The content of enzymes in serum at the stages of purification are presented in table 5.

From table 5 it follows that the serum enzymes alanine aminotransferase, alpha-amylase, creatine kinase, alkaline phosphatase and others in the original sample and in the samples after the separator and microfiltration remain at the same level.

Example 2. Table 6 presents the data of biochemical control of the following samples: native serum, which passed the stage of microfiltration through a 450 nm filter; serum after application of lanthanides and exposure for 20 hours; after successive stages of separation and sterilizing microfiltration. Blood serum clarified by separation with the separation of the biosubstrate during the sterilizing microfiltration does not cause intense blockage of the pores of the filter, which greatly simplifies the microfiltration technology.

As follows from the data of tables 1-5, the components of the blood serum that do not contain DNA or RNA do not participate in the complexation reaction, since their content in the original native serum does not change compared to the final product.

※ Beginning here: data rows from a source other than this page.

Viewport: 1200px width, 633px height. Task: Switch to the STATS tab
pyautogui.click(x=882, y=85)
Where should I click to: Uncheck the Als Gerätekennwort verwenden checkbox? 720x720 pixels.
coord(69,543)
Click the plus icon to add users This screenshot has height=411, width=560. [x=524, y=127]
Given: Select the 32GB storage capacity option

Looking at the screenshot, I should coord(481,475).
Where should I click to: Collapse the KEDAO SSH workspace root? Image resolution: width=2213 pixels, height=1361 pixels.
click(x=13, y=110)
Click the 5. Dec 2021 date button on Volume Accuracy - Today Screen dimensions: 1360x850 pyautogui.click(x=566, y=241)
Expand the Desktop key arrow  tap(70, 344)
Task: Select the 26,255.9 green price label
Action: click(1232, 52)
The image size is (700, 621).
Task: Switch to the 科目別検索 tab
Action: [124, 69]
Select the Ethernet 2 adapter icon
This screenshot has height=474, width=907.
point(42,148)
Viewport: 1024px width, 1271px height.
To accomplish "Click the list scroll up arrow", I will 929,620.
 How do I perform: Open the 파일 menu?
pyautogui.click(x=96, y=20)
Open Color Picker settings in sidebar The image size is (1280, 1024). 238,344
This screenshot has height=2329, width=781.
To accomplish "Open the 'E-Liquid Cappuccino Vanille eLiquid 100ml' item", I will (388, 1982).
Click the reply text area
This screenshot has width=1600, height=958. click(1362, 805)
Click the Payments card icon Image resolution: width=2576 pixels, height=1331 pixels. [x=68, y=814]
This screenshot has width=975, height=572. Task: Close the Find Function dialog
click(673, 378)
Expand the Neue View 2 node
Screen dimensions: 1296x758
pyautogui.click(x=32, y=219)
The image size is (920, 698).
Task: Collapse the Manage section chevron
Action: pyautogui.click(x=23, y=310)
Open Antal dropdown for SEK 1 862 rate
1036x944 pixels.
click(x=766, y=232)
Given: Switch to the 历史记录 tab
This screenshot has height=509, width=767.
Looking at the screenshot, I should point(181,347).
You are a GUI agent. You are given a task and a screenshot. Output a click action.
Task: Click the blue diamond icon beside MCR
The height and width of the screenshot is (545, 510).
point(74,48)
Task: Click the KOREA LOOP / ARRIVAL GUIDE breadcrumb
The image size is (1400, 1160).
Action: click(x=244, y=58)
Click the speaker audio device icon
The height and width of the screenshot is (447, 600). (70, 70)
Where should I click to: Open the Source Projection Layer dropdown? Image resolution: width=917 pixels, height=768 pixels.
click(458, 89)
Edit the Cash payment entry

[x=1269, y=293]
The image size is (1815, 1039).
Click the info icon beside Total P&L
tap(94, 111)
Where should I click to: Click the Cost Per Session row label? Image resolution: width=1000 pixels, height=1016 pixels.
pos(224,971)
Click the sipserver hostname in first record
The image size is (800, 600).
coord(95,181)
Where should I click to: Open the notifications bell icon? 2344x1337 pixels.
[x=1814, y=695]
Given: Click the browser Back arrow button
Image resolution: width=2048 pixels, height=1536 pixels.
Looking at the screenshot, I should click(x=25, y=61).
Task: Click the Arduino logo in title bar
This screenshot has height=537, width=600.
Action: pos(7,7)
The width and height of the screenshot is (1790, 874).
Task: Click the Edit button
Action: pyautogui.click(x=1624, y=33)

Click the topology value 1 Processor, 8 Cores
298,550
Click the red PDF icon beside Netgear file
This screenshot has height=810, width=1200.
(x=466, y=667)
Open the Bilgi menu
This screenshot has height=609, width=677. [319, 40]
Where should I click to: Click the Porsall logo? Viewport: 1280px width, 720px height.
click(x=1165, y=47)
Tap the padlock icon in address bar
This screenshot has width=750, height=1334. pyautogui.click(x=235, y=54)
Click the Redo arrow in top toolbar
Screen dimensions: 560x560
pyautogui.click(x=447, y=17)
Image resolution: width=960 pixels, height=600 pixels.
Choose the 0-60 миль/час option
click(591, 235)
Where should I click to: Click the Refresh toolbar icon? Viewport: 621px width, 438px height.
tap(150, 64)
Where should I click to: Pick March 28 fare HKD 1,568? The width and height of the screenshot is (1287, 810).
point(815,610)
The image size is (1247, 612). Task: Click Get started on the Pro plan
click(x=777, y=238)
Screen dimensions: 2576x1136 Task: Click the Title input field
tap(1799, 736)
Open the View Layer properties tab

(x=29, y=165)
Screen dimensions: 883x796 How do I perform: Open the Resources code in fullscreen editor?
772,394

Serum treated with lanthanides has stable growth properties, provides stable passaging and cryopreservation of cells.

Claims (1)

A method of purifying cattle blood serum from contaminating agents, including the use of frozen blood supplied from slaughterhouses, characterized in that after thawing and clarification by microfiltration through the filter with pores of 450 nm, serum is added to the serum with stirring 1% purified schungite mineral water extract, defended 18-20 hours at room temperature, clarified by separation on a flow centrifugal separator and the process is completed by filtration through a sterilizing microfilter with a diameter of then 220 nm.